■ Information supplied
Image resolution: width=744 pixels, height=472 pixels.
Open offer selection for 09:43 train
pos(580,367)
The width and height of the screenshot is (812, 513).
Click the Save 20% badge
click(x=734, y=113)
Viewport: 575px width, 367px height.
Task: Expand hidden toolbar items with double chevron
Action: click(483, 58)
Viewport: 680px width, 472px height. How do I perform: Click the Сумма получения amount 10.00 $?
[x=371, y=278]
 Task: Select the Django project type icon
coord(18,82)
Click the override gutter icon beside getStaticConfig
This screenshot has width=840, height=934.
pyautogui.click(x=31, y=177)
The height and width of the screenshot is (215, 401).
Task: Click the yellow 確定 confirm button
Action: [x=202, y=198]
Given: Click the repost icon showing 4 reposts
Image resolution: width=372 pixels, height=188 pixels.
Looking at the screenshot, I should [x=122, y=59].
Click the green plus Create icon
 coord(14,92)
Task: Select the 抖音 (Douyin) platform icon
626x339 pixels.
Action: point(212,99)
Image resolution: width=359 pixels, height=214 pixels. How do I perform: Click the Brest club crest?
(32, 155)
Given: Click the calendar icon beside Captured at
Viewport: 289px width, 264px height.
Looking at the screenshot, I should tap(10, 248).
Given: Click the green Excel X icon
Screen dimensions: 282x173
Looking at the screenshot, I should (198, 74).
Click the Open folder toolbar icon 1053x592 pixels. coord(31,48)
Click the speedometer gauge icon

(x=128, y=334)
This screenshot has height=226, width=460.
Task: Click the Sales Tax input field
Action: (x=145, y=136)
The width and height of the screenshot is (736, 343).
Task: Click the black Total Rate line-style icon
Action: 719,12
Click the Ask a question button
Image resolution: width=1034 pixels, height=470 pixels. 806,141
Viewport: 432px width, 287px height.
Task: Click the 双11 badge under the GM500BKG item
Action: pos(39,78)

■ Prompt
Everything from the line containing "Given: Click the green Excel X icon" to the end of the listing above must be returned exactly. Both end lines belong in it.

■ Answer for the task
Given: Click the green Excel X icon
Screen dimensions: 282x173
Looking at the screenshot, I should (198, 74).
Click the Open folder toolbar icon 1053x592 pixels. coord(31,48)
Click the speedometer gauge icon

(x=128, y=334)
This screenshot has height=226, width=460.
Task: Click the Sales Tax input field
Action: (x=145, y=136)
The width and height of the screenshot is (736, 343).
Task: Click the black Total Rate line-style icon
Action: 719,12
Click the Ask a question button
Image resolution: width=1034 pixels, height=470 pixels. 806,141
Viewport: 432px width, 287px height.
Task: Click the 双11 badge under the GM500BKG item
Action: pos(39,78)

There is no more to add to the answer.